Tahun Politik
Uang
Reza Syawawi ; Peneliti Hukum dan
Kebijakan
Transparency
International Indonesia
|
KORAN
TEMPO, 03 Januari 2013
Pada pengujung
2012, Komisi Pemberantasan Korupsi dipandang telah memenuhi ekspektasi publik
dalam penuntasan kasus korupsi proyek Hambalang. Penetapan Menteri Pemuda dan
Olahraga Andi Alifian Mallarangeng sebagai tersangka menepis tudingan bahwa
KPK tebang pilih dalam kasus tersebut. Korupsi proyek Hambalang hanyalah
bagian kecil dari fenomena gunung es korupsi yang selama ini menggerogoti
pundi-pundi keuangan publik. Daya tarik "uang" dalam kehidupan
politik selalu memunculkan keserakahan bagi para pemegang kekuasaan.
Sebagian besar
kasus korupsi selalu berhubungan dengan penyimpangan-penyimpangan dalam
pengelolaan anggaran. Baik sejak proses di perencanaan, penetapan, maupun
pelaksanaan anggaran. Semua tak pernah lepas dari jerat kepentingan para
elite. Sedangkan sebagian kasus lainnya terindikasi sebagai suap yang
berhubungan dengan dunia bisnis/korporasi.
Politik
Uang
Uang memang
tidak pernah bisa dipisahkan dari hiruk-pikuk kehidupan politik. Di negara
mana pun di dunia, uang menjadi salah satu faktor yang mendukung lahirnya
sebuah rezim politik tertentu. Apalagi, di negara-negara yang menganut sistem
demokrasi, biaya politik (political
finance) dalam konteks materi atau uang menjadi faktor penentu untuk
meraih kekuasaan. Lalu, apa yang membuat uang menjadi bumerang bagi kehidupan
politik?
Indonesia
menjadi contoh paling konkret untuk menggambarkan betapa hubungan antara uang
dan politik justru mengubur cita-cita luhur sistem demokrasi. Terjadi
perselingkuhan antara politik dan uang yang dampaknya merugikan masyarakat
banyak. Semua cerita suram soal perselingkuhan uang dan politik sesungguhnya
bermula dari pemilihan umum (pemilu). Desain pemilu yang dibangun adalah
desain kelas atas, semua kontestan pemilu dipaksa menyediakan uang
sebanyak-banyaknya agar memiliki popularitas dan elektabilitas yang tinggi.
Tidak jarang
biaya politik didapatkan dari sumber-sumber yang dilarang oleh undang-undang.

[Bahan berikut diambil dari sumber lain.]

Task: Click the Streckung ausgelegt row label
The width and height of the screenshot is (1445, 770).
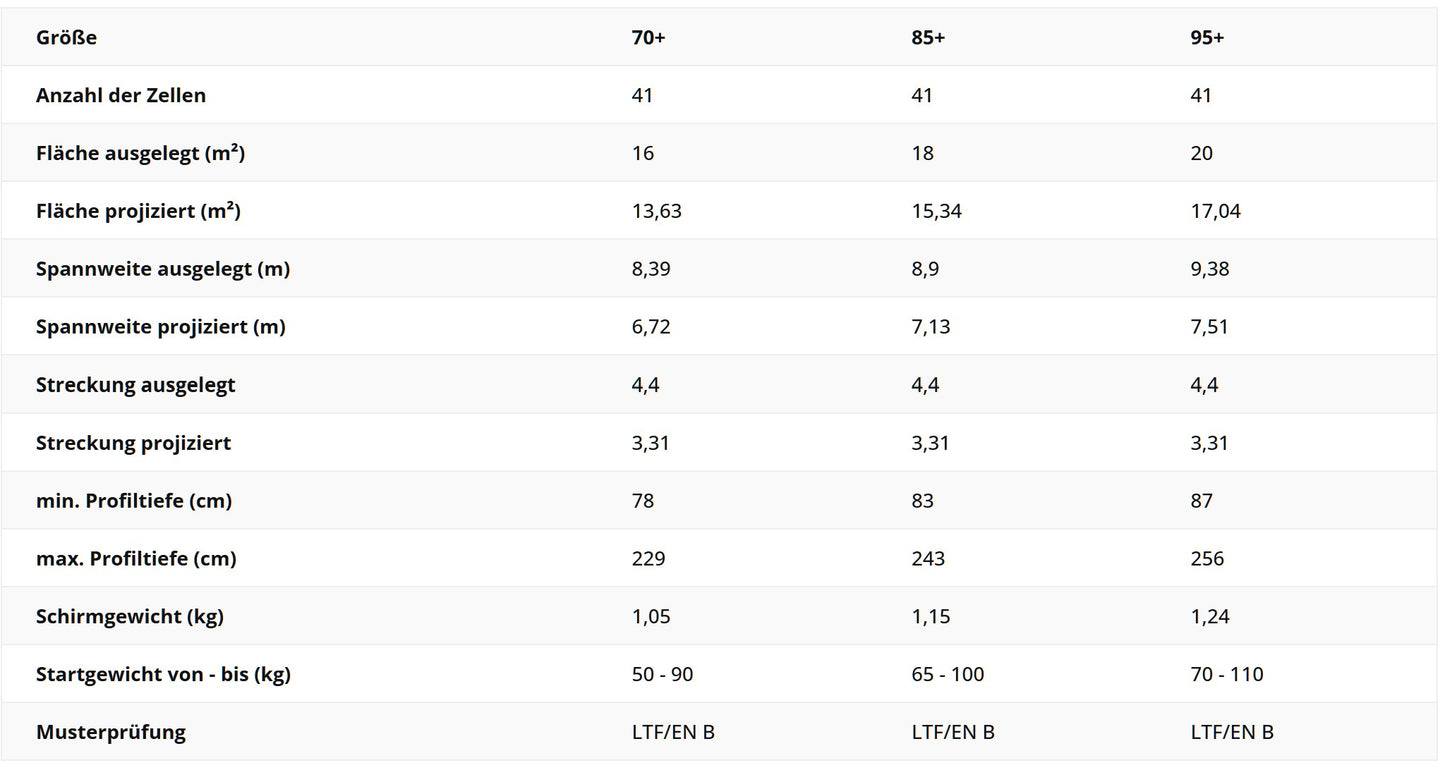Action: (x=136, y=385)
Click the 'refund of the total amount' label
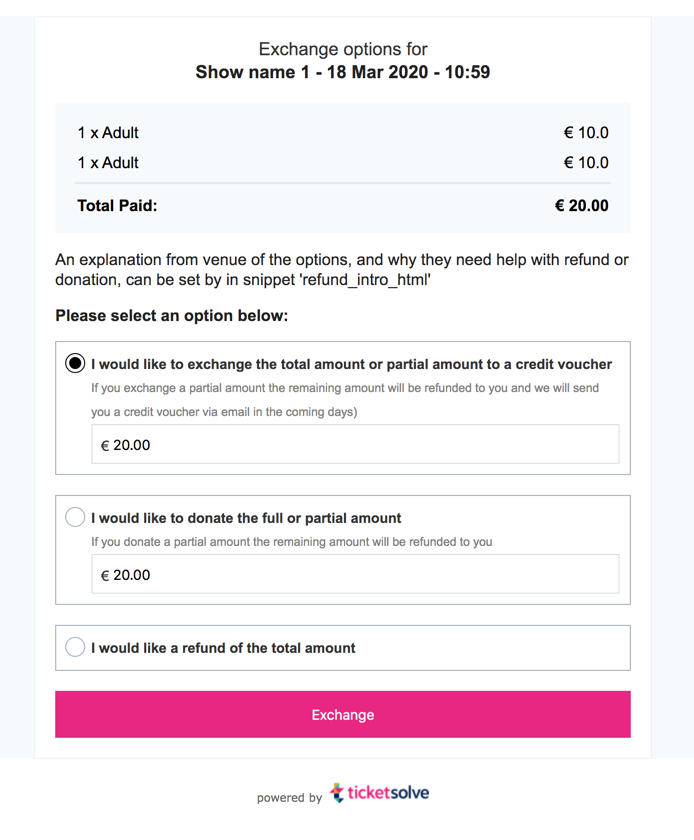Screen dimensions: 694x840 223,648
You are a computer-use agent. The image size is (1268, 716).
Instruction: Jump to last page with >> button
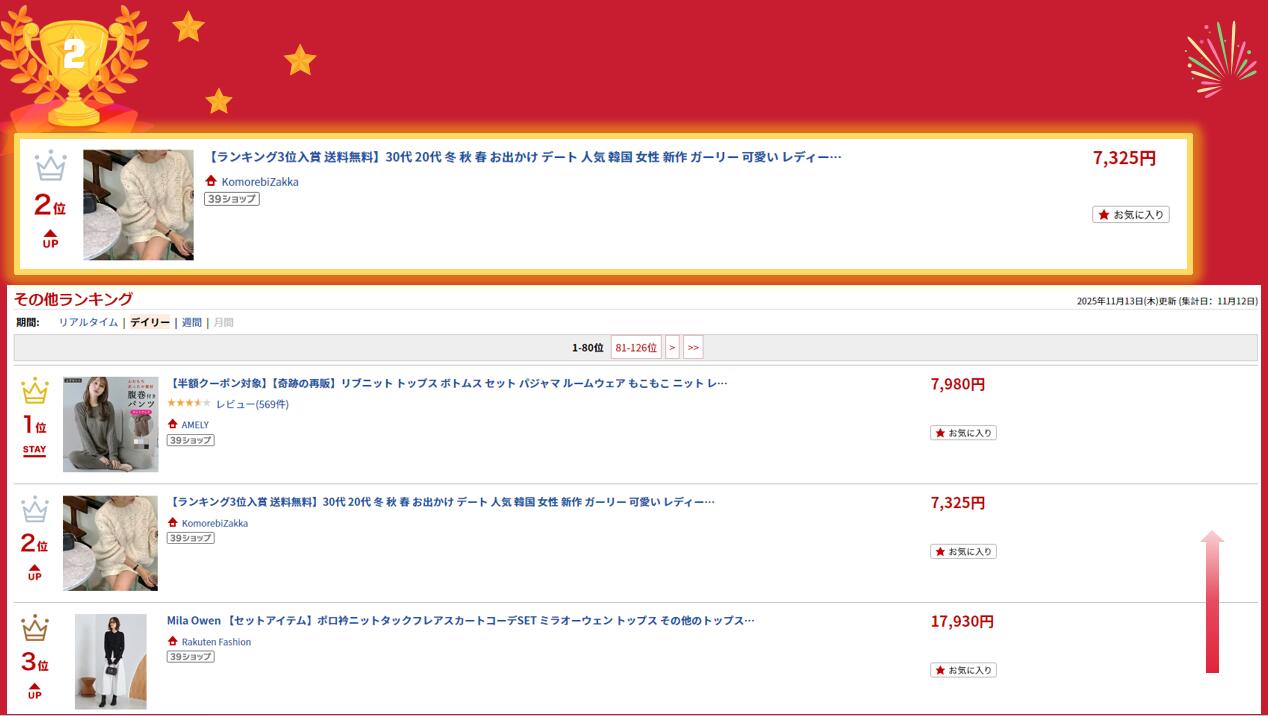pos(693,347)
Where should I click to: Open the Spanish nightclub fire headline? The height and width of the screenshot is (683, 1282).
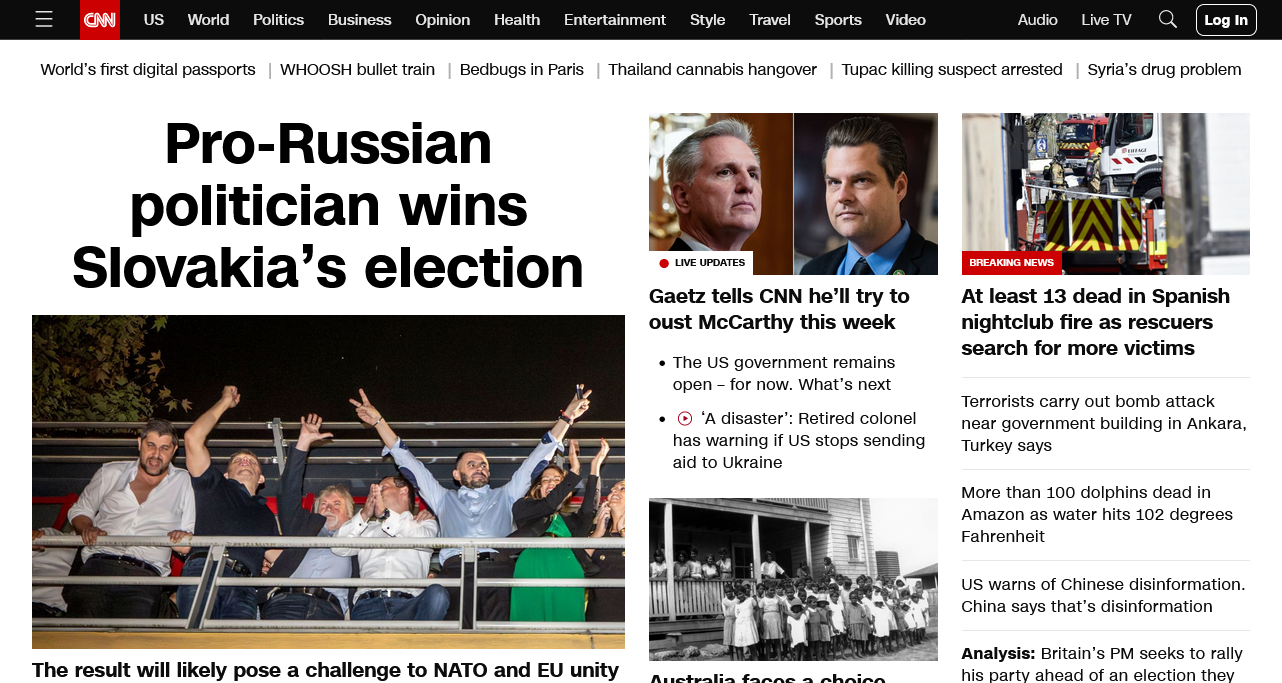pos(1096,322)
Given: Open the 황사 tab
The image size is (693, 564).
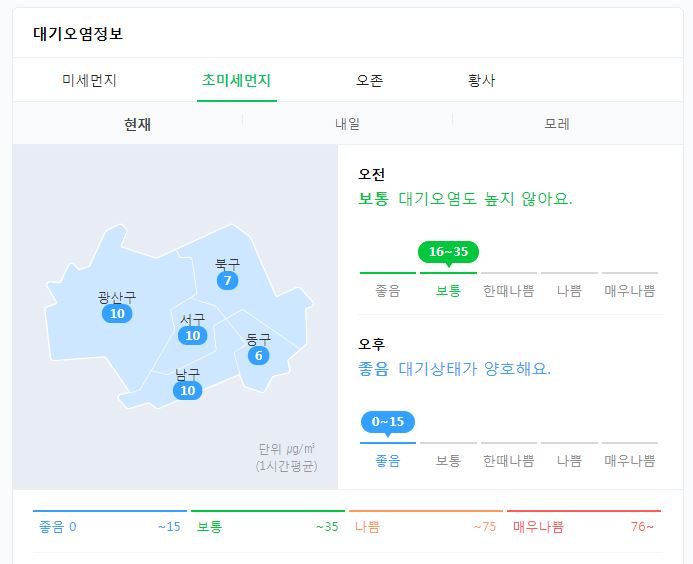Looking at the screenshot, I should click(x=481, y=80).
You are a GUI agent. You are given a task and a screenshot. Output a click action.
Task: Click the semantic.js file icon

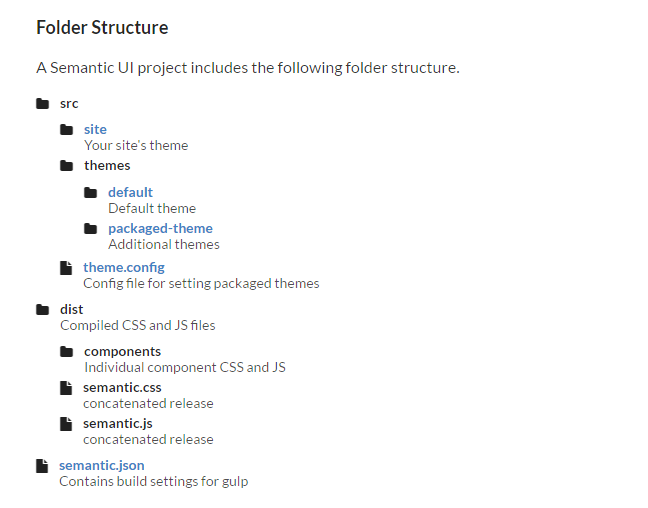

Alhasil, pemilu juga menjadi ajang pencucian uang, karena didukung oleh
sistem akuntabilitas keuangan partai politik dan kampanye yang sangat lemah.
Pada sisi yang lain, ada fenomena hadirnya incumbent dalam ajang pemilu
berikutnya, di mana peluang untuk memanfaatkan jabatan yang saat ini dipegang
untuk kepentingan politiknya sangat terbuka lebar. Sebagian besar dari mereka
berkampanye secara "gratis" melalui iklan-iklan yang dibiayai
anggaran negara/daerah.
Lengkaplah
sudah cerita soal kampanye dengan "uang haram" (Saldi Isra). Ini
sebetulnya mengkonfirmasi soal ketertutupan partai politik dan kontestan
pemilu mengenai sumber keuangannya. Setidaknya, penolakan atas permintaan
informasi keuangan partai politik yang pernah dilakukan oleh masyarakat sipil
menjadi bukti paling nyata.
Harapan tentu
saja masih terbuka lebar untuk memperbaiki sistem pemilu yang sudah ada.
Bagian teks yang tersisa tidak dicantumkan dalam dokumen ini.